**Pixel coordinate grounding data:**

* * * * * * *

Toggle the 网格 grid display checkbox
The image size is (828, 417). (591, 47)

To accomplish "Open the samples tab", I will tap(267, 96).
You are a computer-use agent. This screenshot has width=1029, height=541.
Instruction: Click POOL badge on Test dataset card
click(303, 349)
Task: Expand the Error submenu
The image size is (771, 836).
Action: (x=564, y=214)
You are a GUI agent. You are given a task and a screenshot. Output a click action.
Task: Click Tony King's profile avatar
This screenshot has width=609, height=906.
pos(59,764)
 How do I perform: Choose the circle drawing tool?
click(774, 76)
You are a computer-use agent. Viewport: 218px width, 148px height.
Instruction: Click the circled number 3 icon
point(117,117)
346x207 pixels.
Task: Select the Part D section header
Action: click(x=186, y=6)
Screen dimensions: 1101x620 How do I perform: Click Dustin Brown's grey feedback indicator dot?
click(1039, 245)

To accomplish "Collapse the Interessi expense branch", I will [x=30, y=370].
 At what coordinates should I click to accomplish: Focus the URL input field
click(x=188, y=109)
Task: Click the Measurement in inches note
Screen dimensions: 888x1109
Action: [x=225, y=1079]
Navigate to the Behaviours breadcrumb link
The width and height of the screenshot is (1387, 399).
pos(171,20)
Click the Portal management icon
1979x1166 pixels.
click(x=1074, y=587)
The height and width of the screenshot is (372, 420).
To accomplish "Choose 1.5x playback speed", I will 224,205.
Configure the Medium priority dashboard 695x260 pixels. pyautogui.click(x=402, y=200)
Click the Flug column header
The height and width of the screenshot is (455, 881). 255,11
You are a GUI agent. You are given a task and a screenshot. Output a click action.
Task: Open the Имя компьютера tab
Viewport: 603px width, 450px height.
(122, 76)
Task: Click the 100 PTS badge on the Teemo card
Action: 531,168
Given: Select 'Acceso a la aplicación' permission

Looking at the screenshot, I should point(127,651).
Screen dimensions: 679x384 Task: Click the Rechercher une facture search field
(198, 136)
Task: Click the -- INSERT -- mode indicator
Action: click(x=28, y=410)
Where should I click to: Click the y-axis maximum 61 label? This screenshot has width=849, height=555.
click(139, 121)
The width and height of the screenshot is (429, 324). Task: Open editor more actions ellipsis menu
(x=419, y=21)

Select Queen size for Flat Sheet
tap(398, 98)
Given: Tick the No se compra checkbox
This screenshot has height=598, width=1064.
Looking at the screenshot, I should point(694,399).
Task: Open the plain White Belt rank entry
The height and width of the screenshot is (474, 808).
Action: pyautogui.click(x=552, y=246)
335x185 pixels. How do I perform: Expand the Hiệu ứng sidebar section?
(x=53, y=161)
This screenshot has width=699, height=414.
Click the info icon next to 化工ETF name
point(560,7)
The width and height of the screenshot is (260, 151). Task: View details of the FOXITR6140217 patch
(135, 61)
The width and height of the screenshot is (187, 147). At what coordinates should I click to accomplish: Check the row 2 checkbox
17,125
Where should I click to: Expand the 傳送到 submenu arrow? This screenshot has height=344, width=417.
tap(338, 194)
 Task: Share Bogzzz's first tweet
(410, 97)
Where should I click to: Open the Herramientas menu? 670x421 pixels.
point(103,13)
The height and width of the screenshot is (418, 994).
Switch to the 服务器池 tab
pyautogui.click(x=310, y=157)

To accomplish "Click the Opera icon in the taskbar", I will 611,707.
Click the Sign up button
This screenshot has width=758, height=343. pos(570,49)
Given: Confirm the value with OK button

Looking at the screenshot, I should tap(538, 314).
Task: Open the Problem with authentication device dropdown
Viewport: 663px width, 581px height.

* * * * * * *

**Exercise description:**
Beginning at the first line of the records, retype exactly every line up to and including the one with "Task: Expand the Error submenu".

**Written solution:**
Toggle the 网格 grid display checkbox
The image size is (828, 417). (591, 47)

To accomplish "Open the samples tab", I will tap(267, 96).
You are a computer-use agent. This screenshot has width=1029, height=541.
Instruction: Click POOL badge on Test dataset card
click(303, 349)
Task: Expand the Error submenu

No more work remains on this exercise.